### Okuma metni ###

5. Ceza Dairesi 2019/6126 E. , 2020/10083 K.
"İçtihat Metni"MAHKEMESİ :Ağır Ceza Mahkemesi
SUÇ : Zincirleme nitelikli zimmet, resmi belgede zincirleme sahtecilik
HÜKÜM : a)Sanıklardan ..., ... ve ... hakkında resmi belgede sahtecilik suçundan beraat, icrai davranışla görevi kötüye kullanma suçundan
mahkumiyet,
b)Sanık ... hakkında zincirleme nitelikli zimmet suçundan iki kez, kamu görevlisinin resmi belgede sahteciliği suçundan ve kamu
görevlisinin resmi belgede zincirleme sahteciliği suçlarından birer kez mahkumiyet, c)Sanık ... hakkında nitelikli zimmet ve kamu
görevlisinin resmi belgede zincirleme sahteciliği suçlarından mahkumiyet d) Sanık ... hakkında zincirleme olarak güveni kötüye
kullanma ve resmi belgede sahtecilik suçlarından ikişer kez mahkumiyet,
e)Sanık ... hakkında zimmet suçundan beraat, resmi belgede sahtecilik suçundan mahkumiyet.

### Seçilmiş kayıtlar ###

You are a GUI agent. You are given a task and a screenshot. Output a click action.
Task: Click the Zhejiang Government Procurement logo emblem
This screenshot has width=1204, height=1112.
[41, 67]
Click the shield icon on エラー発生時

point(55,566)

###

Karar metnine göre en son sayılan sanık hangi suçtan beraat etmiştir?

Çözüm:
Zimmet suçundan beraat etmiştir.